USER_AGE = gets.chomp #we UPPERCASE Constants to differentiate against variables

We print out a message using our Global and Instance variables, showing concatenation works just fine on these too.

# Put the correctly formatted name to screen
puts $globalNameText + @userFullname

As we want to have data already stored for our program to use, we next create a simple array of data, just with strings in this example.

# set up an array with the template roles (Video 9)
rolesArray = ["Developer", "Tester"]

Now that we have our data, let's do some evaluation of it and decide what the outcome of that should be. The first step is a Case statement, against whatever names the user entered above.

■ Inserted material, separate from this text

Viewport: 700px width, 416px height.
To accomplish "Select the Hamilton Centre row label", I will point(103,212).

Here, we respond to the user with data we've pulled out of the array we just set up. You'll recall that we index into arrays starting at position 0. So when we run the script, Dave will be assigned the role at position 0, a Developer.

# Depending on what the users first name is we'll respond with more details (Video 10)
case userFirstName
when "dave"
    puts "#{userFirstName.capitalize} you are a #{USER_AGE} year old #{rolesArray[0]}"
    userRole = rolesArray[0]
  when "alan"
    puts "#{userFirstName.capitalize} you are a #{USER_AGE} year old #{rolesArray[1]}"
    userRole = rolesArray[1]
    puts "You must be a new member of staff, welcome!"

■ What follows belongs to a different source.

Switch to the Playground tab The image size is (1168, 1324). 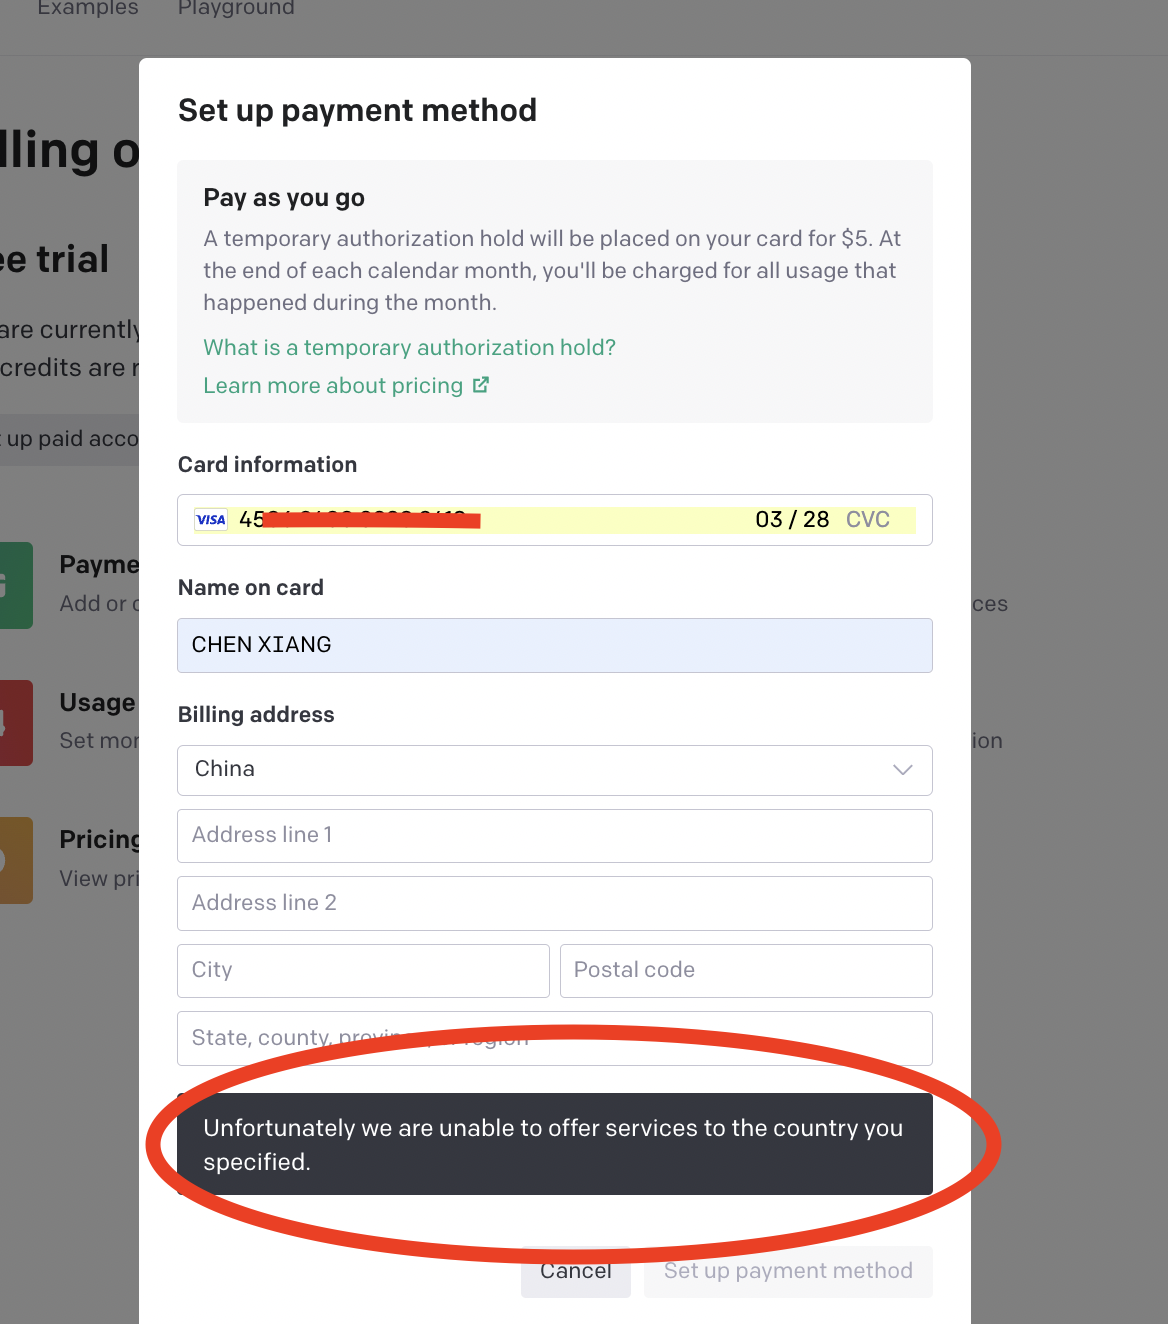pyautogui.click(x=236, y=8)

Next, we'll ask about a career change and instead of using a Case statement to control the flow of our response, we'll use a basic if and then a nested if statement.

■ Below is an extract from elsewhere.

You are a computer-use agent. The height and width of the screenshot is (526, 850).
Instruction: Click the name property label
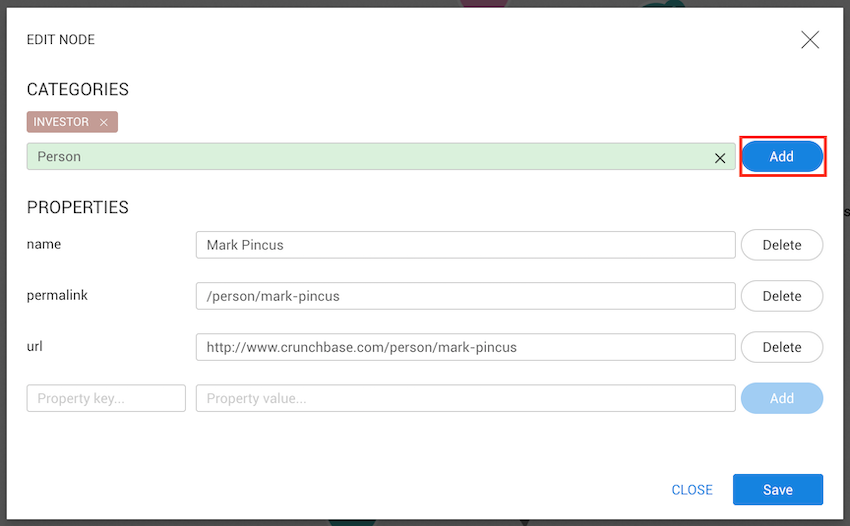44,244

As we've discussed before, we can evaluate the response using regular expressions or direct evaluation.

# Here we use a nested IF to check for career changes (Video 12)
puts "Do you want a change of career? (Yes or Y or No or N)"
careerChange = gets.chomp.downcase

if careerChange =~ /\A(yes|y)\z/ then
    if userFirstName == "dave" # (Video 11)
      puts "#{userFirstName.capitalize}, you are a now a #{rolesArray[1]}"
      userRole = rolesArray[1]
      elsif userFirstName == "alan" or userFirstName == "Alan"
        puts "#{userFirstName.capitalize}, you are now a #{rolesArray[0]}"
        userRole = rolesArray[0]
        puts "Easy #{userFirstName.capitalize}, you just joined us!"
  elsif careerChange =~ /\A(no|n)\z/ then
    puts "Great, keep up the good work!"
To finish off the main body of the example script we'll now use a While statement, to keep asking a question until a condition is met. We've also snuck in an If ternary to decide how to respond if the hoursWorked value is under 8.

# Now we'll check if the user has done a days work! 
hoursWorked = 0
userRecord = [userFirstName, userLastName, userRole, USER_AGE]

while hoursWorked < 8 # we could do an UNTIL hoursWorked == 8 here instead   # (Video 13)
  puts "How many more hours have you now worked #{userFirstName}? (enter 0 to 8)"
  puts "total hrs worked is so far: #{hoursWorked}"
  hoursWorked = hoursWorked + gets.chomp.to_i

    hoursWorked < 8 ? (puts "Keep going, the day's not over!") : (puts "Well done, go home and relax.") #example of if Ternary (Video 13)

Just to finish, let's add a new data element to the end of the UserRecord array and print the results.

userRecord.push hoursWorked #Pushing to an array (Video 14)
puts userRecord

Don't forget to grab a copy of the script and play through it yourself!